- Directions:
Every line from the top of the material through the line holding "You are a computer-use agent. The image size is (208, 1568)." should be copied exactly, and only those lines.

== Data section ==

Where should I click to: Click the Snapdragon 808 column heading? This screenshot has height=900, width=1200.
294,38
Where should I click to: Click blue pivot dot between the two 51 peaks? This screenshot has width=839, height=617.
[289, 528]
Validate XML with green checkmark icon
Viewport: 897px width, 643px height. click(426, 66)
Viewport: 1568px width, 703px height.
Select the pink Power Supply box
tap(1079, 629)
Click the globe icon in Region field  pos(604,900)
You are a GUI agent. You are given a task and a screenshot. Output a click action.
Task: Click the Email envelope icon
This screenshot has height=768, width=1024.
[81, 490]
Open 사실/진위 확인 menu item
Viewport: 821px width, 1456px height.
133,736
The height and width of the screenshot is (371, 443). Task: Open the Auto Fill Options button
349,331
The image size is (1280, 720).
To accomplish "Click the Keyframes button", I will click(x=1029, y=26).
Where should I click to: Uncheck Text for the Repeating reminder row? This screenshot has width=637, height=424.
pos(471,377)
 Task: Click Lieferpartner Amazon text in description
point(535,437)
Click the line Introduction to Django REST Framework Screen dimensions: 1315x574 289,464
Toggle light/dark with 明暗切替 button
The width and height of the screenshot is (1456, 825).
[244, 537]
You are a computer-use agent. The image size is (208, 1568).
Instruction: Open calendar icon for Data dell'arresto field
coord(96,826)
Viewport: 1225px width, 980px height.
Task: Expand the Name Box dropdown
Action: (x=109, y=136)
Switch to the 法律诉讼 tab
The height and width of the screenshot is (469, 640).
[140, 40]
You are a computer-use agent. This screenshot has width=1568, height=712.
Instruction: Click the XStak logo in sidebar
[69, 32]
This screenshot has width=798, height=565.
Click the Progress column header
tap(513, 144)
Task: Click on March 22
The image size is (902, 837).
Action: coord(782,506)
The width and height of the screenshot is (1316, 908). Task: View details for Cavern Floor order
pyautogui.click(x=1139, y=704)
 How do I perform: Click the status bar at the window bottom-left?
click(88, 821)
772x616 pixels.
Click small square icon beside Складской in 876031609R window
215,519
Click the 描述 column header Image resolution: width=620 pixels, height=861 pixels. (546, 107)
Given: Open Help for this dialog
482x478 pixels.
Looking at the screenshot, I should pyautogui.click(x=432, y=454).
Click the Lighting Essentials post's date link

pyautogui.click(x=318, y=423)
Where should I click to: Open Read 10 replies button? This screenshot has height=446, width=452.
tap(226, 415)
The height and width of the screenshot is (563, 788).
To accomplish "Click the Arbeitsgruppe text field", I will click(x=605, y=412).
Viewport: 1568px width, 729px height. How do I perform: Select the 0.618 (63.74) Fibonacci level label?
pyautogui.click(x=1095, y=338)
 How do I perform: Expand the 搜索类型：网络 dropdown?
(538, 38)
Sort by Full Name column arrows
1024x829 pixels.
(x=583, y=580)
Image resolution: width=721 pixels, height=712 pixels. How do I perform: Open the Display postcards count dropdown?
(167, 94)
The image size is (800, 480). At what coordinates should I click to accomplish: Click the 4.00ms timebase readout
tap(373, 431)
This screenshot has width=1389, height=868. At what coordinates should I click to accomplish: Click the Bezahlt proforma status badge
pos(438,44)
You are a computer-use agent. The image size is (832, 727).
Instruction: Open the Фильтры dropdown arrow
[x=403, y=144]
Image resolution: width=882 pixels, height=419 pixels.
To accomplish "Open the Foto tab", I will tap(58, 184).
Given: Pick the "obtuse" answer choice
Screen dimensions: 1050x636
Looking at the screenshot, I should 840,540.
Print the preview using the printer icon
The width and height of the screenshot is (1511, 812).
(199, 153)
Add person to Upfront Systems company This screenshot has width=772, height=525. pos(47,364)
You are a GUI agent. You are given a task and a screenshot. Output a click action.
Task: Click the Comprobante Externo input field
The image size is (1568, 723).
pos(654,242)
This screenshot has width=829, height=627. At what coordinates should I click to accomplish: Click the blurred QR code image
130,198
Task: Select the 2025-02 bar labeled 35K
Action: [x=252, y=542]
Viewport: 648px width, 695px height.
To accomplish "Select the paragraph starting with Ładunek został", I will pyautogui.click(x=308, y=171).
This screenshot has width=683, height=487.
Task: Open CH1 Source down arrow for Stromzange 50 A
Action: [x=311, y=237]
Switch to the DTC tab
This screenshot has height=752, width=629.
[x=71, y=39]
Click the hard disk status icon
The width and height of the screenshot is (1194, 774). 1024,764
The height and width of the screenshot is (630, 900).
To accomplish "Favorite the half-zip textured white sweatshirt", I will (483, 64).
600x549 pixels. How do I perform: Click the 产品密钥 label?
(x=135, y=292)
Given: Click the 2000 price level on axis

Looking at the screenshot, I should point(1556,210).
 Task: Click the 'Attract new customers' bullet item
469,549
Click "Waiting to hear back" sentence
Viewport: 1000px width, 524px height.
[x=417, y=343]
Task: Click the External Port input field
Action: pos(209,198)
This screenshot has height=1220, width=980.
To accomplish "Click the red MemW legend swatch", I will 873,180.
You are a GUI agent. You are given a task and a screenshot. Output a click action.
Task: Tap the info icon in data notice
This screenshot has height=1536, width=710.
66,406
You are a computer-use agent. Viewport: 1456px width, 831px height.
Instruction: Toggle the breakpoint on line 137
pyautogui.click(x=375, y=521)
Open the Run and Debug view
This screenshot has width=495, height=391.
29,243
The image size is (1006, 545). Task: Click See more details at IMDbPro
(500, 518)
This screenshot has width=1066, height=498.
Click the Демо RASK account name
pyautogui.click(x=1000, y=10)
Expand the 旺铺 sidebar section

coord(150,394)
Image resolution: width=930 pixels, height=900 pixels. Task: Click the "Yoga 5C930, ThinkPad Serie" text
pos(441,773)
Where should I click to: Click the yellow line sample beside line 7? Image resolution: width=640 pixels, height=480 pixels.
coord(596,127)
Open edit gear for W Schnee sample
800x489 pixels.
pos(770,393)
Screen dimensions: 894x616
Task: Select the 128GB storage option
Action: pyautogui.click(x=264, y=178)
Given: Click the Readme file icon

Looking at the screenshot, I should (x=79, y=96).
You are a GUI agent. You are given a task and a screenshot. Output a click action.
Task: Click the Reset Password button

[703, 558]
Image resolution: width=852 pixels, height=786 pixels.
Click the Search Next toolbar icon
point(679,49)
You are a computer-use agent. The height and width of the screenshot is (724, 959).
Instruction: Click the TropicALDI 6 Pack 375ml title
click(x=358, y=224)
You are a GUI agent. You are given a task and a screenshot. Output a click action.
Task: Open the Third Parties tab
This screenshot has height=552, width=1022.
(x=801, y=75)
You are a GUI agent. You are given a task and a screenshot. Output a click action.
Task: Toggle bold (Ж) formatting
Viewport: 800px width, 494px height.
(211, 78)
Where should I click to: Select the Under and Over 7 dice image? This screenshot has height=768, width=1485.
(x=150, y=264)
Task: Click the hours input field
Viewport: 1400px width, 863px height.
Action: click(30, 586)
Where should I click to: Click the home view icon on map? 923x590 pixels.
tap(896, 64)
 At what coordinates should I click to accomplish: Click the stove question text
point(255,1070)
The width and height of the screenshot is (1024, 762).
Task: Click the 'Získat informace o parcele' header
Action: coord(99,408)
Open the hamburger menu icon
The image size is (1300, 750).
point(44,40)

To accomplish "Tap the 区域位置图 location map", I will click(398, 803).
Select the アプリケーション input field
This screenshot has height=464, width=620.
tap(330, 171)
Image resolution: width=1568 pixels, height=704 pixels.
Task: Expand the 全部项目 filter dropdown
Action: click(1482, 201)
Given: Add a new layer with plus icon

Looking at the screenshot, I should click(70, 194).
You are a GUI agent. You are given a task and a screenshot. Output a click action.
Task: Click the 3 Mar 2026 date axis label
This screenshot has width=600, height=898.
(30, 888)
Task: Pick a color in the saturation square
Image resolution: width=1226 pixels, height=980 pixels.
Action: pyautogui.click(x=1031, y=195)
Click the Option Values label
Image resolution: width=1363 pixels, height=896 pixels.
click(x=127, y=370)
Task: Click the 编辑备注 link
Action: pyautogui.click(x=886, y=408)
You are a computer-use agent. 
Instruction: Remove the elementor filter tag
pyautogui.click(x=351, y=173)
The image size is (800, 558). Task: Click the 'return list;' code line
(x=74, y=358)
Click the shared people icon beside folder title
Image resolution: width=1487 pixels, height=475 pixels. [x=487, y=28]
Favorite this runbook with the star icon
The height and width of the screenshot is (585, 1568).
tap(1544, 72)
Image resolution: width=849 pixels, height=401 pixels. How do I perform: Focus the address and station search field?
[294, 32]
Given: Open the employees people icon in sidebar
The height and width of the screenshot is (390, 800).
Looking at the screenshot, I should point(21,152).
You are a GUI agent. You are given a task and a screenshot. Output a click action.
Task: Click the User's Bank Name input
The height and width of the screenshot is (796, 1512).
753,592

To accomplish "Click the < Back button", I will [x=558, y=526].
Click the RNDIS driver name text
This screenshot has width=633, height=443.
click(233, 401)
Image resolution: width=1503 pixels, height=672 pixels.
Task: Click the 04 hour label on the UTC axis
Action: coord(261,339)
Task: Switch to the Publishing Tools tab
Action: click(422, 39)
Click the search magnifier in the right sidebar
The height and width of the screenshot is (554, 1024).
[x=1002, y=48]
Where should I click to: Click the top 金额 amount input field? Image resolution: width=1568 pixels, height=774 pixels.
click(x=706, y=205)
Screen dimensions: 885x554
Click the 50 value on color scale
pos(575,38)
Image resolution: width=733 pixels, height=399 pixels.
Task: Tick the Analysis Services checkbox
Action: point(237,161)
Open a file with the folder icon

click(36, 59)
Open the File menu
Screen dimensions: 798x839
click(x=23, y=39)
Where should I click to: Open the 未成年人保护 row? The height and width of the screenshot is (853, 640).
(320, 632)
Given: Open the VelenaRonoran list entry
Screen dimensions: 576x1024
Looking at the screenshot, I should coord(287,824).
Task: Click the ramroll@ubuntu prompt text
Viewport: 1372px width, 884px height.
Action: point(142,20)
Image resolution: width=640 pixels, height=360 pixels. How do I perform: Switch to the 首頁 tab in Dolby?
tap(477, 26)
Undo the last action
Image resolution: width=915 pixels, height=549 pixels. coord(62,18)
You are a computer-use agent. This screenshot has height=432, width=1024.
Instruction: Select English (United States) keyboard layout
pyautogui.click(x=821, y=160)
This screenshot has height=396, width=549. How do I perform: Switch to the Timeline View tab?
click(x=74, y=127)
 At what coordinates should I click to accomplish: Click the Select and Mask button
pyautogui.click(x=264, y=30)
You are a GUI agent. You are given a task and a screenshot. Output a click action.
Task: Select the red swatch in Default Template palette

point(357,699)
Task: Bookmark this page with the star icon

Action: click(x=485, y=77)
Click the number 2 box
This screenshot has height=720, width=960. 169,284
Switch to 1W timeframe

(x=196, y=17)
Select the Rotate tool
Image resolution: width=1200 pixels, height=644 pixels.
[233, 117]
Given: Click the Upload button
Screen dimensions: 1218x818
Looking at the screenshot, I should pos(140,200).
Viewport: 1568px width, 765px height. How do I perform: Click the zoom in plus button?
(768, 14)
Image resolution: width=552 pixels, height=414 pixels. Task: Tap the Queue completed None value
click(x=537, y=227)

===

- Written solution:
Where should I click to: Click the Snapdragon 808 column heading? This screenshot has height=900, width=1200.
294,38
Where should I click to: Click blue pivot dot between the two 51 peaks? This screenshot has width=839, height=617.
[289, 528]
Validate XML with green checkmark icon
Viewport: 897px width, 643px height. click(426, 66)
Viewport: 1568px width, 703px height.
Select the pink Power Supply box
tap(1079, 629)
Click the globe icon in Region field  pos(604,900)
You are a GUI agent. You are given a task and a screenshot. Output a click action.
Task: Click the Email envelope icon
This screenshot has height=768, width=1024.
[81, 490]
Open 사실/진위 확인 menu item
Viewport: 821px width, 1456px height.
133,736
The height and width of the screenshot is (371, 443). Task: Open the Auto Fill Options button
349,331
The image size is (1280, 720).
To accomplish "Click the Keyframes button", I will click(x=1029, y=26).
Where should I click to: Uncheck Text for the Repeating reminder row? This screenshot has width=637, height=424.
pos(471,377)
 Task: Click Lieferpartner Amazon text in description
point(535,437)
Click the line Introduction to Django REST Framework Screen dimensions: 1315x574 289,464
Toggle light/dark with 明暗切替 button
The width and height of the screenshot is (1456, 825).
[244, 537]
You are a computer-use agent. The image size is (208, 1568).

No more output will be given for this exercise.